*** Opening Document excerpt ***

SINGAPORE - The psychiatrist who treated American researcher Shane Todd confirmed on Thursday that he had suffered from depression.
But Dr Nelson Lee stopped short of saying whether his 31-year-old patient had harboured suicidal thoughts in the time leading to his death.
The body of Dr Todd was found hanged in his apartment last June, but his parents do not believe he had killed himself.
Forensic evidence, including that from reconstructions of the scene and pathology reports presented by the state at the inquiry earlier, seems to suggest a case of suicide.
Dr Lee, however, could not shed more light on the witness stand on Thursday to support the case for the state or Dr Todd's parents.
This was because Dr Todd visited him only once, and did not return for his follow-up three weeks later. "At the end of the day, patients may not tell you anything, especially if it was a first visit," he said. The psychiatrist from the Psychological Wellness Centre told the court he saw Dr Todd on April 4 last year. This was after a referral from general practitioner Yeo Sze Kin, whom Dr Todd had visited about a fortnight earlier on March 17, complaining of stress.
Dr Lee said that during their session, which lasted about an hour, Dr Todd complained about stress and anxiety due to work and life issues. He concluded that Dr Todd was suffering from "major depression with a significant component of anxiety", and prescribed 26 tablets of the anti- depressant Lexapro for him.
State Counsel Krystle Chiang pointed out to Dr Lee that 19 Lexapro tablets were found at Dr Todd's apartment following his death, which suggested that he took only seven of the daily-dose tablets over two months.

*** Closing Document excerpt ***
*** Opening Dataset ***

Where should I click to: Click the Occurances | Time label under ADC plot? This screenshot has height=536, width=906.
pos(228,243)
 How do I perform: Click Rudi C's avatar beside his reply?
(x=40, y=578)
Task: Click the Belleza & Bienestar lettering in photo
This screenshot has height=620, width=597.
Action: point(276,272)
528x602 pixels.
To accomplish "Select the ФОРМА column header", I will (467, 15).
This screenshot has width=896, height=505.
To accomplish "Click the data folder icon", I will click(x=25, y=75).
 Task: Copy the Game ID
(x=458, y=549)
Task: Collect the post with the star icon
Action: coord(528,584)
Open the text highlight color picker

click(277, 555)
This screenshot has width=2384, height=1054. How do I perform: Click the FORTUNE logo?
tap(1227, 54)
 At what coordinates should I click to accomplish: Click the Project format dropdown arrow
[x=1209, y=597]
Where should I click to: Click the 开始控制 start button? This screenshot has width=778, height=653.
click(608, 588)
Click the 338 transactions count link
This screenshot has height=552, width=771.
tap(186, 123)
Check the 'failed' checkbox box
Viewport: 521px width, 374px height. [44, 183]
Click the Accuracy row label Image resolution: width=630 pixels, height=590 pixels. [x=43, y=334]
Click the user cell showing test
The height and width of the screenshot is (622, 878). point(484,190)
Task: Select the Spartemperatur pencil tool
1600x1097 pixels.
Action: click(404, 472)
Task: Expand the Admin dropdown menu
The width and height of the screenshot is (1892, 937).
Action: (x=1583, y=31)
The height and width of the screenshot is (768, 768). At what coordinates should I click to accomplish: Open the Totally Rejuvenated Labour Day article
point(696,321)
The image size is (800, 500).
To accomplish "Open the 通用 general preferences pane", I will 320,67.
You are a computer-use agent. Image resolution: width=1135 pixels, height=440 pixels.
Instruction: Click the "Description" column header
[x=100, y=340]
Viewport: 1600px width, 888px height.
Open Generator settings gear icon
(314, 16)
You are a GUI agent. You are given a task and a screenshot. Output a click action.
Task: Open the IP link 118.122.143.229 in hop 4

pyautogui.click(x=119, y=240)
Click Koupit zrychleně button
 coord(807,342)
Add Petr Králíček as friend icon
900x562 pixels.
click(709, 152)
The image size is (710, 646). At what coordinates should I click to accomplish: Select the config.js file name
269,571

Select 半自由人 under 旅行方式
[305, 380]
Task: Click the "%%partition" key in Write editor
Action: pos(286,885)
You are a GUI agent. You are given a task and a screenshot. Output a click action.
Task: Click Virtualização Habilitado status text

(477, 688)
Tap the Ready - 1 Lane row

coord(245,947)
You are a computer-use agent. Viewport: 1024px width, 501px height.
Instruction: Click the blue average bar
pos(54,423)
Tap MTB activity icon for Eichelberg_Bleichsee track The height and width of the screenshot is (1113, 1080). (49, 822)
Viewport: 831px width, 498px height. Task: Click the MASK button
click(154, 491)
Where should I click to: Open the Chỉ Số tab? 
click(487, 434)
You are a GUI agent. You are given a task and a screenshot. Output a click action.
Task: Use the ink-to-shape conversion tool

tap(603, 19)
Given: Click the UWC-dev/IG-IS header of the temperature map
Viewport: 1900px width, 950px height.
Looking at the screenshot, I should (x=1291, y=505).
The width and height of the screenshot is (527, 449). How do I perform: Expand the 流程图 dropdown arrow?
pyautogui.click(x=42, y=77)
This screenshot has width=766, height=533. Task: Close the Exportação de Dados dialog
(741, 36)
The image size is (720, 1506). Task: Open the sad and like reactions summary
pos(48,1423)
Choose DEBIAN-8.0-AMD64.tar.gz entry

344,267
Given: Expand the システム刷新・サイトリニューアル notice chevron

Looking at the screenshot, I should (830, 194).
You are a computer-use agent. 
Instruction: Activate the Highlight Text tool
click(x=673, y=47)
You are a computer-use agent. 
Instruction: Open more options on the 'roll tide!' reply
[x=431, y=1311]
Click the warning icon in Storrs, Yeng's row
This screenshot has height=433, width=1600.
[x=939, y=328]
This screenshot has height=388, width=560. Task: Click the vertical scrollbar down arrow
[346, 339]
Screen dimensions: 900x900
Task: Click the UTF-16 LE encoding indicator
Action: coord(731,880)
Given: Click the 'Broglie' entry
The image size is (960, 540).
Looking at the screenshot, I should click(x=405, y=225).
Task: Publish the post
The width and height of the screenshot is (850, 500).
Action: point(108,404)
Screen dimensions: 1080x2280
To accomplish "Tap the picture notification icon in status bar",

*** Closing Dataset ***

§ Work instruction:
Pick up the news report on the psychiatrist's testimony about Shane Todd from where it stops, and write the next few paragraphs.

§ Output of the exercise:
In response, Dr Lee said the seven pills - whether taken sequentially over a week or erratically - would have had "no effect at all", and a patient with moderate to severe depression would still experience a "feedback loop" of negativity if left untreated.
Lawyers engaged by the Todd family, however, asked Dr Lee: "What if it was a situation where I not only removed the stress trigger, I'm taken back to an environment where I would be loved, taken care of, protected. Without medication, would that person's mood improve?"
Dr Lee agreed that the scenario may improve a patient's mood.
Ms Chiang asked if Dr Todd may have masked his suicidal tendency by telling Dr Lee he had no "suicidal ideations" during a suicide risk assessment, even though he started visiting suicide-related websites three weeks before he saw Dr Lee.
But lawyers for the Todd family countered, saying as a "trained clinician", Dr Lee was likely to have been able to pick up suicidal tendencies. Dr Lee agreed that a patient's state was likely to "betray the (true) situation", but said a suicide risk assessment was never 100 per cent predictive.